I commented directly on Mandell's blog post, and here's the same comment again:
This column is tagged "humor" by WBUR, perhaps because of the provocative first line. Assuming, however, that it is meant to be taken seriously, my first reaction is that an academic in communications ought to be able to toggle the privacy settings on Twitter if she were uncomfortable with being followed by persons who are not her real or virtual friends.

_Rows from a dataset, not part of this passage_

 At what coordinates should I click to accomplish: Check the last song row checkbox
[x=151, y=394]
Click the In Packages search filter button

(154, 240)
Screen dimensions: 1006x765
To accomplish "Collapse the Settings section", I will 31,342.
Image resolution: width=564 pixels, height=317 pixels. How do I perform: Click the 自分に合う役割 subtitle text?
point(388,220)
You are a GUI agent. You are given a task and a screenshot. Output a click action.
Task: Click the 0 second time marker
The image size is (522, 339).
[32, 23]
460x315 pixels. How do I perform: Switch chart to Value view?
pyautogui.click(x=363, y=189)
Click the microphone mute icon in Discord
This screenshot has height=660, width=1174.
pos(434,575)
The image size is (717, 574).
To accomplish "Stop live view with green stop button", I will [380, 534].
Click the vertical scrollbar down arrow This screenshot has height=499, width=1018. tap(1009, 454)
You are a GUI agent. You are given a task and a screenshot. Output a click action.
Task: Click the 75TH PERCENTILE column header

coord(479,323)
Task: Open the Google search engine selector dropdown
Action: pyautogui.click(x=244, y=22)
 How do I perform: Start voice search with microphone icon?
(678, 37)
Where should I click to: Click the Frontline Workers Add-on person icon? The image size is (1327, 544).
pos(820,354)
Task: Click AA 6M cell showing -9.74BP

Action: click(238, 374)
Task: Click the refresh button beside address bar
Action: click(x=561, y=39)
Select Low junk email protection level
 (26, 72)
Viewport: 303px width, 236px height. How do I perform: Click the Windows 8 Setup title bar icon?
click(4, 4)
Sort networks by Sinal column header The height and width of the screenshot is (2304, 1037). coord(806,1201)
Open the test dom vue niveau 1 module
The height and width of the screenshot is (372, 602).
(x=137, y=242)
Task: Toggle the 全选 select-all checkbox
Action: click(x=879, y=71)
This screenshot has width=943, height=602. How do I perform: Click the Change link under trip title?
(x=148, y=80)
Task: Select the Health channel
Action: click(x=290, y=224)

Moving beyond the details of this particular story, it is worth noting that even before we regularly referred to people's "digital exhaust," a physician in the UK's National Health Service who followed patients on Twitter told a patient during an office visit that the patient had misunderstood instructions on how to take a prescribed medication, and provided correct instructions again. The patient was surprised that the physician had picked up on this based on the patient's tweets, but did not seem concerned about the invasion-of-privacy sort of issues. See: The Case of the Twittering Kidney Patient: Healthcare and the Ethics of Social Media Monitoring – http://shrd.by/EnnrVa (from 2010).
Clinicians following patients on social media does not seem to me to be problematic. As this one NHS anecdote demonstrates -- and there are many other such anecdotes out there -- learning what the patient is saying and doing outside of the office visit permits the physician to get to know the whole patient. The value of this lesson is magnified when dealing with younger patients who -- it sometimes seems -- live their lives online, and are more open to communication online about general health tips (though not necessarily about personal health information in an open forum, absent appropriate consent).
I agree with the columnist's point that health care provider organizations should adopt and post external-facing social media policies. I would add, however, that it is just as important to have internal-facing policies governing social media use and engagement in greater detail. I do not believe that a policy would necessarily have avoided the columnist's "awkward situation." Posting yet another policy on a waiting room bulletin board is not going to educate anyone about anything. If a health care provider is serious about using social media to engage with colleagues, patients and the general public, however, then I believe that only good things will follow: greater openness, better communication and, ultimately, better health care.
In a small town, patients see their doctors at the grocery store and sometimes get a quick curbside consult next to the sweet corn. In the global village enabled by the interwebs, the power of the personal connection is magnified -- and the potential risks associated with using this power tool are greater. Even monitoring patients' public activities online, rather than engaging them, can yield insights about the whole patient not available to clinicians limited to the 12-minute office visit. Used carefully, health care social media can do a lot of good.
I think that as long as both parties are comfortable, go for it. Maybe it's a conversation physicians should bring up with their patients? To help the patient initiate a social connection, it would be great to see physicians pro-actively advertise their presence on social, encouraging patients to follow them. I wonder how many do this today?